Modeling the neural basis of spatial orientation in humans to study age-related impairments in spatial navigation
Résumé rédigé par
Directeur de thèse:
Unité de recherche ? 0 Laboratoire inconnu!
Healthy aging affects neurophysiological, perceptual, and executive functioning. Although it is clear that aging influences both low-level and cognitive vision-dependent processes, the link between these aspects of aging remains poorly understood. This doctoral work is part of a larger project carried out at the host laboratory of Aging in Vision and Action (led by A. Arleo) at the Institute of Vision, Paris.
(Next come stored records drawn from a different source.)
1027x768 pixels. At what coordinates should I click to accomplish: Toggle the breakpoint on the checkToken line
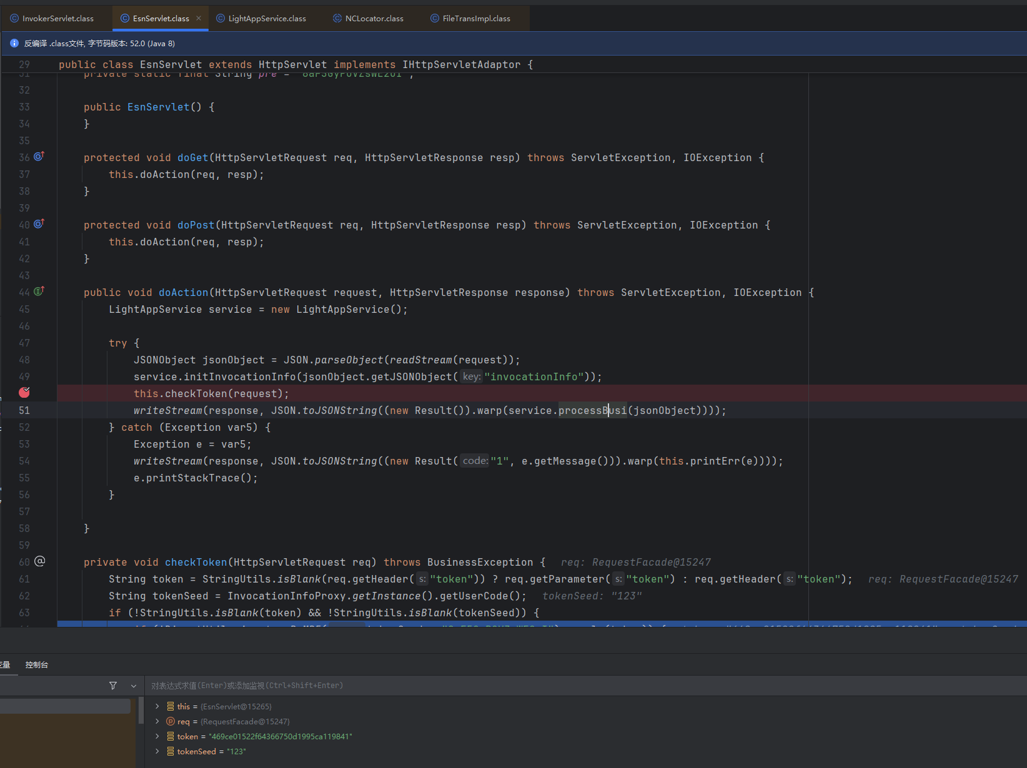point(24,393)
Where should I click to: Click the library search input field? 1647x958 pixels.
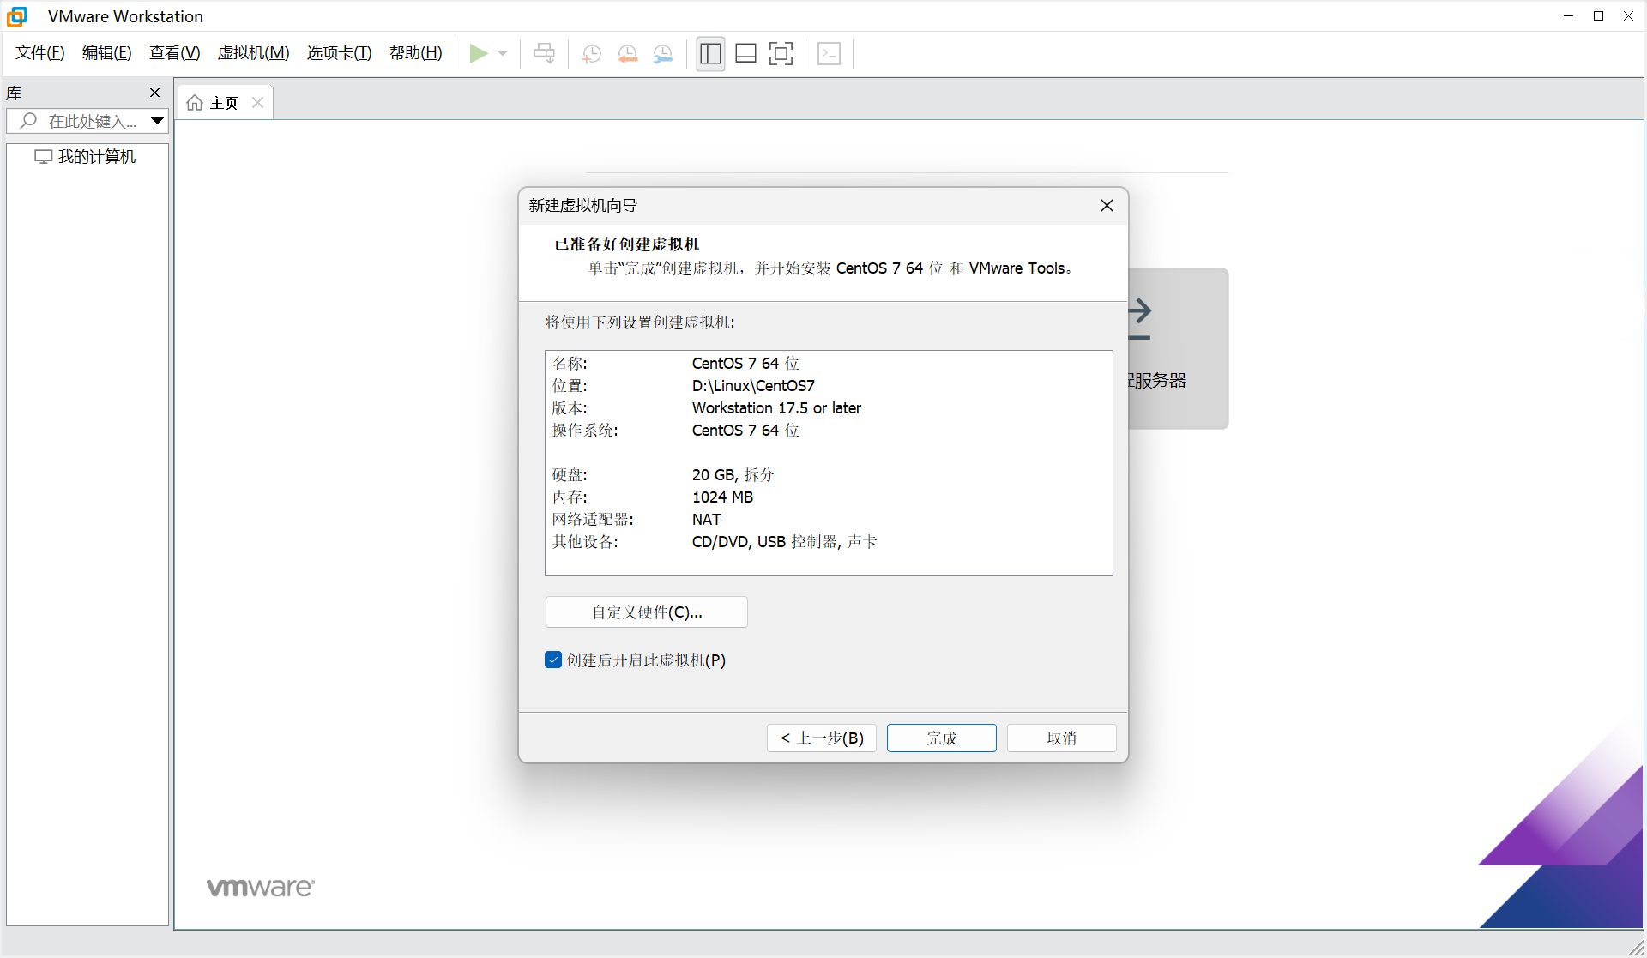point(90,121)
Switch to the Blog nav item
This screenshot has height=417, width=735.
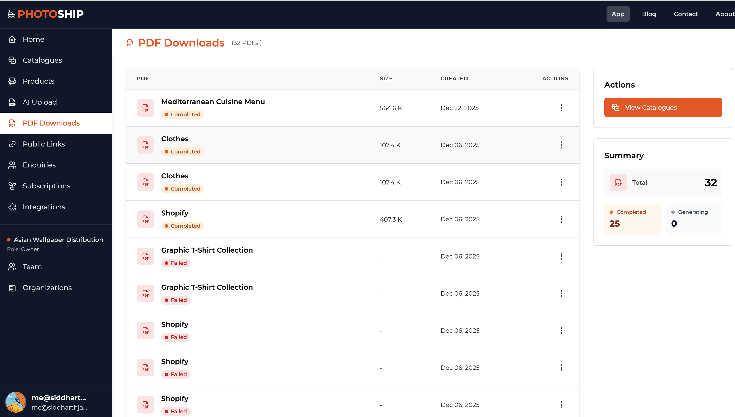pyautogui.click(x=649, y=14)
The laboratory combines experimental psychophysics and neurcomputational models to cross-link behavioral and neuronal functional alterations occurring with natural aging. This project aims at building a biologically plausible model of spatial cognition in humans. The model will incorporate existing knowledge on the neural basis of episodic and procedural spatial learning in humans (e.g., brain imaging and psychophysical data) and animals (e.g., electrophysiological and behavioral data). The model will primarily account for hippocampal place coding mechanisms (mediated by place, grid, and head direction cells), mimicking a learning process capable of integrating visual and self-motion sensory inputs. In a second step, the model will account for the neurobiological knowledge on age-related impact on neural coding and adaptation mechanisms mediating spatial learning. The ultimate goal is indeed to use the model to study how natural aging shapes the action-perception loop during spatial navigation in the elderly.